TEXT TO READ
* begin *

Love the Bulk for Earth Day

March 21, 2013(updated on October 3, 2018)

bulk bin buys

When it comes to grocery shopping, I like to spend as much of my food dollar in the bulk section as I can. I deeply appreciate the fact that I can get just the amount I want and that I end up bringing home less packaging. On days when I’m feeling particularly organized and ambitious, I take my jars with me and refill directly into them (as detailed in this post). I also keep a few of these lightweight kootsacs in my bundle of reusable grocery bags for those days when I don’t want to drag jars along with me.

Knowing that I’m something of a fan of buying from the bulk section, a representative from the Bulk is Green Council got in touch and asked if I’d help spread the word about Bulk is Love. It’s a campaign to promote the benefits of bulk buying in advance of Earth Month. They’re asking people to take a pledge to shop from the bulk section once a week throughout April as a way to prevent waste and eat high quality food. If you need more data, there’s an infographic at the bottom of this page with some compelling facts and figures.

* end *

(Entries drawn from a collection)
* begin *

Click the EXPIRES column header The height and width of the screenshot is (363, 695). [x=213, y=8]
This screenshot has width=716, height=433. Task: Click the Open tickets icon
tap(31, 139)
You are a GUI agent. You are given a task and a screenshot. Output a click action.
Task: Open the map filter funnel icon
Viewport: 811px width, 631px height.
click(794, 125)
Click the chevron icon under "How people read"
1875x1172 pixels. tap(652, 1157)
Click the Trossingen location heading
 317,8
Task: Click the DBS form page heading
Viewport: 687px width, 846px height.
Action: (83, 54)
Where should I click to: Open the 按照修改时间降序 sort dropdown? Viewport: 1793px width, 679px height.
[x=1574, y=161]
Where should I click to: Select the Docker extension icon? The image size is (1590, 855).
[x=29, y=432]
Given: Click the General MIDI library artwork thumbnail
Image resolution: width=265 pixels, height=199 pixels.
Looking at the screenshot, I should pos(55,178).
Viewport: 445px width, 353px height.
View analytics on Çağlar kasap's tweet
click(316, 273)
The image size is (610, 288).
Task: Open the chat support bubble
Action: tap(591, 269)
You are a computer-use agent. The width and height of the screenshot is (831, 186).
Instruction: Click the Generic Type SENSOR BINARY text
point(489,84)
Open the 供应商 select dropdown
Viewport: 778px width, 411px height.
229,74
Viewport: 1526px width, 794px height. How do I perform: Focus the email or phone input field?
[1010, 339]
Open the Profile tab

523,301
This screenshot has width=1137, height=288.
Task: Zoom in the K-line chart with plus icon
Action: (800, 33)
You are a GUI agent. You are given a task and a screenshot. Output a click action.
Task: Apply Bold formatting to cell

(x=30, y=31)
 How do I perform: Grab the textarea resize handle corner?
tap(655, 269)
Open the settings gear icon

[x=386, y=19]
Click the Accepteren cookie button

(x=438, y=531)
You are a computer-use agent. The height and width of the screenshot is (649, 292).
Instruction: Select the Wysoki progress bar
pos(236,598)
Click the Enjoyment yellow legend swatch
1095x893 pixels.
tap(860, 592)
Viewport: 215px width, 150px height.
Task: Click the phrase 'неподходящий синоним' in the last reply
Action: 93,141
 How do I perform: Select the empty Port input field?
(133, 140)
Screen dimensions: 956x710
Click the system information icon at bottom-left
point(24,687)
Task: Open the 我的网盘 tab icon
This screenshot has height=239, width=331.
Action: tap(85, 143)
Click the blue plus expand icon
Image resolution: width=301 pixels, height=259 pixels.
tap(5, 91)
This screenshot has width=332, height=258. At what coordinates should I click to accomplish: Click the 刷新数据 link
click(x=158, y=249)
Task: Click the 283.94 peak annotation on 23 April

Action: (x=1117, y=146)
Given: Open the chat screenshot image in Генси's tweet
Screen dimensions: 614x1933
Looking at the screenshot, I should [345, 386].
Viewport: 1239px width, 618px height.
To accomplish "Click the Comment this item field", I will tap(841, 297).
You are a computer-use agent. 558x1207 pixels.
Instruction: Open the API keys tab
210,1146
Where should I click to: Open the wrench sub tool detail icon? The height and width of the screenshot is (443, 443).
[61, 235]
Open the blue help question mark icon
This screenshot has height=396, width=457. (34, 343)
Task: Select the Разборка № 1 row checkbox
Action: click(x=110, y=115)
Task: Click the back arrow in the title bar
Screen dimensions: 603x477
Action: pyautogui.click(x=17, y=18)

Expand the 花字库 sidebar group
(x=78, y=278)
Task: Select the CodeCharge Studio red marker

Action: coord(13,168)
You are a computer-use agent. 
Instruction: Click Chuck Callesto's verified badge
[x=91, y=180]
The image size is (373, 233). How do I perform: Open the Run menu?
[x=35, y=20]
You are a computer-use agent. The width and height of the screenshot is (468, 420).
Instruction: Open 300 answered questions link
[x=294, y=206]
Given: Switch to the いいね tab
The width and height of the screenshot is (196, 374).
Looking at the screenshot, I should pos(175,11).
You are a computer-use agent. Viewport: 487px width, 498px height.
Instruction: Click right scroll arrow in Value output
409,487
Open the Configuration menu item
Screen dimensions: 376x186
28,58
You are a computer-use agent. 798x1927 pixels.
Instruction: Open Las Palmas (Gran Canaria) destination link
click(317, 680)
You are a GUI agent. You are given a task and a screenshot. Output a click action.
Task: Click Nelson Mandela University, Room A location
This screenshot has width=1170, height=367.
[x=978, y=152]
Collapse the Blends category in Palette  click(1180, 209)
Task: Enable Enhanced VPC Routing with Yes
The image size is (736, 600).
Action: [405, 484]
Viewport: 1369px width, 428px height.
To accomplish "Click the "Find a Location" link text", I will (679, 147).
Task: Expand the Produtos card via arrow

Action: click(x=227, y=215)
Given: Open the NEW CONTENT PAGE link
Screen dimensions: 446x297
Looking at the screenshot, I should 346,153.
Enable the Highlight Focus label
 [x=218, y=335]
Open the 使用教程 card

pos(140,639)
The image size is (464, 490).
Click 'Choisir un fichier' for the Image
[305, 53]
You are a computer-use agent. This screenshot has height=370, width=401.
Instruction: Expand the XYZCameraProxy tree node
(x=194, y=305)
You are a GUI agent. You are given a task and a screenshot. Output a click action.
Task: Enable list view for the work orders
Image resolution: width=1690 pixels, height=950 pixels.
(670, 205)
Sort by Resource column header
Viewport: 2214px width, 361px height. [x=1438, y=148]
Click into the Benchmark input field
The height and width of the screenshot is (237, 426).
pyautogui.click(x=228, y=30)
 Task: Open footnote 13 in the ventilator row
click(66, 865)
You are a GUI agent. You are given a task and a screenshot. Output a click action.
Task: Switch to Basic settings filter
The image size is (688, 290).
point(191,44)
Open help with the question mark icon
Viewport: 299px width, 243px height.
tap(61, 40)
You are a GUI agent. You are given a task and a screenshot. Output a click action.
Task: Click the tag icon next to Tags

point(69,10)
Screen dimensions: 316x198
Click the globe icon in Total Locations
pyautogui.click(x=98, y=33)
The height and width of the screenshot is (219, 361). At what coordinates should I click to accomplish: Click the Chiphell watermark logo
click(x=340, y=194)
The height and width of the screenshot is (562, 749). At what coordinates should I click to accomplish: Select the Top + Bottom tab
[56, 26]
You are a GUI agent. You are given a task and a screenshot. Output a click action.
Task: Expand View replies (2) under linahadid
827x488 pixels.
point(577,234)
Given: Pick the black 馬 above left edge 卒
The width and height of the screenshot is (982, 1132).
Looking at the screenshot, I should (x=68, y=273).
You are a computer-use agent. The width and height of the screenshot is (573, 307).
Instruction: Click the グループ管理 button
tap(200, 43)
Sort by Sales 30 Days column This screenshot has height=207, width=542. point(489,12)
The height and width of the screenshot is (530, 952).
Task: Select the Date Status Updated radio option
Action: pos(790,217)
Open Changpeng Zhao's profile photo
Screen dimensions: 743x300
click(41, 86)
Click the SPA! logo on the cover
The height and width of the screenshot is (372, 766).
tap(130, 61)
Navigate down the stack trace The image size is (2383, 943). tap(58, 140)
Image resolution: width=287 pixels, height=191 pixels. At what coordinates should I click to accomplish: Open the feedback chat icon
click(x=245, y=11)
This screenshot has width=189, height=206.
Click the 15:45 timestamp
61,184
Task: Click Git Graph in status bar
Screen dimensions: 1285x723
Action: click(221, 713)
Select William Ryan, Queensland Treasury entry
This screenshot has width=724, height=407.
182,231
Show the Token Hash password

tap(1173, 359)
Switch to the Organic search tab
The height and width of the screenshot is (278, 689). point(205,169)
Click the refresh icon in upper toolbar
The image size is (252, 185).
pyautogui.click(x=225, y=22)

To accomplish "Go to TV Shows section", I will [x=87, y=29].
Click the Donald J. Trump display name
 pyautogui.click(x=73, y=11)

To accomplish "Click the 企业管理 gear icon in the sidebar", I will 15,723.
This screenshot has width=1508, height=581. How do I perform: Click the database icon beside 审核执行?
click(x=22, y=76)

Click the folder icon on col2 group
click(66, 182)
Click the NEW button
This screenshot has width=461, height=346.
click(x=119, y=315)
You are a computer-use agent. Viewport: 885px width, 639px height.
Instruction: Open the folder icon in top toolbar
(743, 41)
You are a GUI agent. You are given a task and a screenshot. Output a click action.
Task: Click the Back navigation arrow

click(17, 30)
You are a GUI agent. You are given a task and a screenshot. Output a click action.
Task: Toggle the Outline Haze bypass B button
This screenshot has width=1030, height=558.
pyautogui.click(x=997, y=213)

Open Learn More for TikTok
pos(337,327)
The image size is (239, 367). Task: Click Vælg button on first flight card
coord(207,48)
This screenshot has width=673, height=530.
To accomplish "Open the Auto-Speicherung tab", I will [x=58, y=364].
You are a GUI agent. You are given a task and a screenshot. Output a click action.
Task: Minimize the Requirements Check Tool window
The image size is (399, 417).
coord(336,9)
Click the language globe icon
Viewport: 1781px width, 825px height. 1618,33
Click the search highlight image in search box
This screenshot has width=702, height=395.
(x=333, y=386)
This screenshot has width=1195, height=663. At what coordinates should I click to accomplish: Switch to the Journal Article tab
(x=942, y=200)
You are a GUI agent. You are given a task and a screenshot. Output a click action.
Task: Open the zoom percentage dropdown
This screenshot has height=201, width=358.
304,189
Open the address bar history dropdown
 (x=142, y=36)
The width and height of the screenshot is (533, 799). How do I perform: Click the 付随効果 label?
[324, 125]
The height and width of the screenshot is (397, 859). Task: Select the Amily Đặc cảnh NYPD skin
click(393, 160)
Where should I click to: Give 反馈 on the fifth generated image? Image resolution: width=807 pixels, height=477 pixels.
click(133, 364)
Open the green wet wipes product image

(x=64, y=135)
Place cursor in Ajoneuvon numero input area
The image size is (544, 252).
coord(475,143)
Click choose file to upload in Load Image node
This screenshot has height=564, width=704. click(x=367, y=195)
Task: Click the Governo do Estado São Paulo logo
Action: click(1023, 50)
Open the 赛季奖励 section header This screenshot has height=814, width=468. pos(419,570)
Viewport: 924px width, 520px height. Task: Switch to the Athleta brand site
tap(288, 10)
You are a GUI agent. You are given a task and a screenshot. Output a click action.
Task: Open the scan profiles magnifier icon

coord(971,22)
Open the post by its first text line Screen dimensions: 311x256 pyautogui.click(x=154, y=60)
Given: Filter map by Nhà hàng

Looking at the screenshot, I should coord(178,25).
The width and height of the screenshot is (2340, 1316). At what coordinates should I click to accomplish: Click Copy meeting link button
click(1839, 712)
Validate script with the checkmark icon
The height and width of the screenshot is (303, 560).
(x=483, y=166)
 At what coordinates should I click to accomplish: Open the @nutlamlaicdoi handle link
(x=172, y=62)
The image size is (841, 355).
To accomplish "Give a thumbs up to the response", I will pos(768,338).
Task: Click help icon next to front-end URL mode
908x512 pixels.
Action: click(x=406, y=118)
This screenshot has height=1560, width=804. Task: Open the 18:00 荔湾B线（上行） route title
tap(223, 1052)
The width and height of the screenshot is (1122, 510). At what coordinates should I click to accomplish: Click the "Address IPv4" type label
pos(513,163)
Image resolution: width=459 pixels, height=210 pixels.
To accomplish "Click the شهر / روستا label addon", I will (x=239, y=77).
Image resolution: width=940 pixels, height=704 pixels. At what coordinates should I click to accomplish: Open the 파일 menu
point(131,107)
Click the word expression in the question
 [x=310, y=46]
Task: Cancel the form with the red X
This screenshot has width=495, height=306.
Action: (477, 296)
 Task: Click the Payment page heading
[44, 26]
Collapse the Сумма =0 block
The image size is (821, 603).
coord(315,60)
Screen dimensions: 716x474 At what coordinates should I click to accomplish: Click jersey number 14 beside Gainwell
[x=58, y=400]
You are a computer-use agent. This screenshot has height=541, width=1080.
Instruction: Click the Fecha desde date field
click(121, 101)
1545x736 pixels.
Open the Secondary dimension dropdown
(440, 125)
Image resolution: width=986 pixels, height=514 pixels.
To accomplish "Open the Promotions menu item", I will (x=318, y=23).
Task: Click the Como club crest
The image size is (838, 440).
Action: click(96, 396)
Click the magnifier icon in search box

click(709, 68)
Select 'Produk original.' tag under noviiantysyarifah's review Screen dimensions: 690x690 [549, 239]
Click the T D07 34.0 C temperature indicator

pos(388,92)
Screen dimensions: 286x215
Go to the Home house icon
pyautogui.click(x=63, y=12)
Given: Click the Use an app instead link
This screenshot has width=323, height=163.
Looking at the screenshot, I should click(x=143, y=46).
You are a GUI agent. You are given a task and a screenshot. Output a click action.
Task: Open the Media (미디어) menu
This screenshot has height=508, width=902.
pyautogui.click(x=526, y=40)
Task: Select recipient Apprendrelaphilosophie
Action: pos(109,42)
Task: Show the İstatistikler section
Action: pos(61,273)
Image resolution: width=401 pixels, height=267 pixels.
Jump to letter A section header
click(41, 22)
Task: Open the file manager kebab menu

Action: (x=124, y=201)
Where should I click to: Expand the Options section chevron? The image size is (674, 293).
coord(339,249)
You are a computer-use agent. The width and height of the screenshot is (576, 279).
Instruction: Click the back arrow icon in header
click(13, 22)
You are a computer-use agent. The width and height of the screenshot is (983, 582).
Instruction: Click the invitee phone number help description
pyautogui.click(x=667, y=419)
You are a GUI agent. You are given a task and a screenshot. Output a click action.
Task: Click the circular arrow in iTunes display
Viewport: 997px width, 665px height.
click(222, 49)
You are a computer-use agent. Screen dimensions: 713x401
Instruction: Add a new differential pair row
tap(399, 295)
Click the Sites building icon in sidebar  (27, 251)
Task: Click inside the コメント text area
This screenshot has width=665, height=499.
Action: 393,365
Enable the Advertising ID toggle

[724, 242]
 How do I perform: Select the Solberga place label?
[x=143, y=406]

* end *

WHAT IS REQUIRED
Write the next part of the blog piece on bulk-bin shopping for Earth Day, picking up right after its final sentence.

OUTPUT BELOW
jar storage

Taking the pledge also enters you into a giveaway for a chance to win a very nice I Love Bulk for Earth Month prize pack. It includes a pair of lovely jars and an assortment of food products that are frequently found in your local bulk section. Click over to their site for more information about the Love Bulk campaign.

How are you all using your bulk sections these days? Any new favorites or useful discoveries?

Disclosure: The Bulk is Green Council sent me one of their prize packs to sample. They did not pay for this post and my opinions remain my own.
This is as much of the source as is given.